After working on this problem all yesterday and today, I realized that it had to do with the acutal user objects that are being referenced. This is too complicated to explain here but in certain cases, when a thread manages to advance a bit more than I'd anticipated, it would not delete an object it should delete (no way for it to know that it should).

To make a long story short, it seems that the only way around this problem is to use a reference counter for the objects. This way I would in effect be having a reference counter for every datastructure used in DSTM. Moreover, I believe that there are still a couple of memory leaks that I still have unaccounted for.

I am having a hard-time getting the garbage collector to work. Will continue working on that now.

I am not happy :(

Monday, March 27, 2006

I think I can see the light

Ok. It seems that I've almost got it done. My eyes hurt so I won't really write much.

Things I want to say:-

First of all, the solution to the memory management: C requires the programmer to manage their memory by themselves - so this is how I should do it. Whenever I open an object for write, it should be the programmer who's responsible for deallocating the memory for that object when they're done with it.

I started reading one of the papers Jim sent, here's an interesting quote from the abstract of the first one:

Most either employ locks in the underlying implementation or depend on thread-safe general-purpose garbage collection to collect stale data and metadata.


[Source: Lowering the Overhead of Nonblocking Software Transactional Memory, Marathe et al, 2006]

What this shows is that I beleive it will be really difficult to have a lock-free and garbage collector free STM implementation. But remember to investigate the CAS possibility.

To be honest, I haven't read the papers yet. I will read them tomorrow. You hear me Fuad, READ THE PAPERS TOMORROW! :)

DSTM: Found the Problem - Don't know the Solution

I figured out why reference counting the locators isn't working. The problem is, I don't know how to solve this problem.

Basically, when a thread opens an object for writing, and if it manages to compare and swap the start pointer, it decrements the number of references to the newly created locator (since the local reference is going to fall out of scope), and it is possible that in that instant when the number of references has been decremented to 1 (since the start pointer is still poiting to it), and before it actually returning the reference to the object that another transaction might jump in, abort this transaction and swap the pointer. This other transaction will see that the number of references to the locator is one, would decrement it since it it switched the start pointer, and clear it since there are no more pointers to it.

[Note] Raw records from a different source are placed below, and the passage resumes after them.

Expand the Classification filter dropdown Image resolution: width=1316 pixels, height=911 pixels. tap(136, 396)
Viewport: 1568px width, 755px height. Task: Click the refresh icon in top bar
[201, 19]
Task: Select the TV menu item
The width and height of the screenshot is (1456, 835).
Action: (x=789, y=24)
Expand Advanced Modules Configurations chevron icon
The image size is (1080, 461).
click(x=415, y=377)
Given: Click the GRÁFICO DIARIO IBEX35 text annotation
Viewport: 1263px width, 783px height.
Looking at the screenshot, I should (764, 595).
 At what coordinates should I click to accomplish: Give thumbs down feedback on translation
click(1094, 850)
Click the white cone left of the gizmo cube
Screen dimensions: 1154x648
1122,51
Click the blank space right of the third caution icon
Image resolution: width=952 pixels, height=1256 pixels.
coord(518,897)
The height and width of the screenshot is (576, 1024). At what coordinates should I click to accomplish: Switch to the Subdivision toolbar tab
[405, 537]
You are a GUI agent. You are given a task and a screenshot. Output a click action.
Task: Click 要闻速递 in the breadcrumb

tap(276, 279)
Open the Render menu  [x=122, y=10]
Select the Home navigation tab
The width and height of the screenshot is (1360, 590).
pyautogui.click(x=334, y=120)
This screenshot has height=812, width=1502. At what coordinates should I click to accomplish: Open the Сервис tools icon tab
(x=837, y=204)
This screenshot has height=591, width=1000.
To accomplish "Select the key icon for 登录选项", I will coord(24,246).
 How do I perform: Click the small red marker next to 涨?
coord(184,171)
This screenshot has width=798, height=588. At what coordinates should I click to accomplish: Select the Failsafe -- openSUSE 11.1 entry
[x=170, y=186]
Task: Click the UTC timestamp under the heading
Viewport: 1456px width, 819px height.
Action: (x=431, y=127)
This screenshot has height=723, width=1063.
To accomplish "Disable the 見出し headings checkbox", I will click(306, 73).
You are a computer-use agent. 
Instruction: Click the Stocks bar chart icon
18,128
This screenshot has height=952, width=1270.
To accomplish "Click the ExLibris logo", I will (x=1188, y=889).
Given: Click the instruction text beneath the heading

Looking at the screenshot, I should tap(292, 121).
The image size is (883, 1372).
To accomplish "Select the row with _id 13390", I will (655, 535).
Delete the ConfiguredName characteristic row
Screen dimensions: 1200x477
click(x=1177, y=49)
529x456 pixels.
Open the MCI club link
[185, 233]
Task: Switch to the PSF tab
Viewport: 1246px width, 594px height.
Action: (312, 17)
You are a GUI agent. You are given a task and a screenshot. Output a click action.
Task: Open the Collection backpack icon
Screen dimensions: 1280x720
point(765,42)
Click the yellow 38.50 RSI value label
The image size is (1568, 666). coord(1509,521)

Hope the above made sense.

How to solve this problem?

First solution which comes to mind is to add reference counters to the objects. I fear though that this would require even more locks and that there would be even more unforseen problems here.

Another one would be to somehow (haven't thought this through yet) invalidate the old object (setting the pointer to null) - don't think this'll work though.

James mentioned that the paper Jim sent today deals with Garbage Collection and this sort of thing, so I guess that this afternoon I'll read those papers and maybe see if it is possible to come up with a better solution.

Peace Out!

Saturday, March 25, 2006

Garbage Collection is Inevitable

This is making me depressed. Today I realized that even if reference counting for Locators were to work properly, there is still a problem. Somehow, malloc sometimes crashes! Malloc! I honestly don't know what to do now other than use a garbage collector...

The fact that a garbage collector is required, to be honest, makes me question DSTM even more.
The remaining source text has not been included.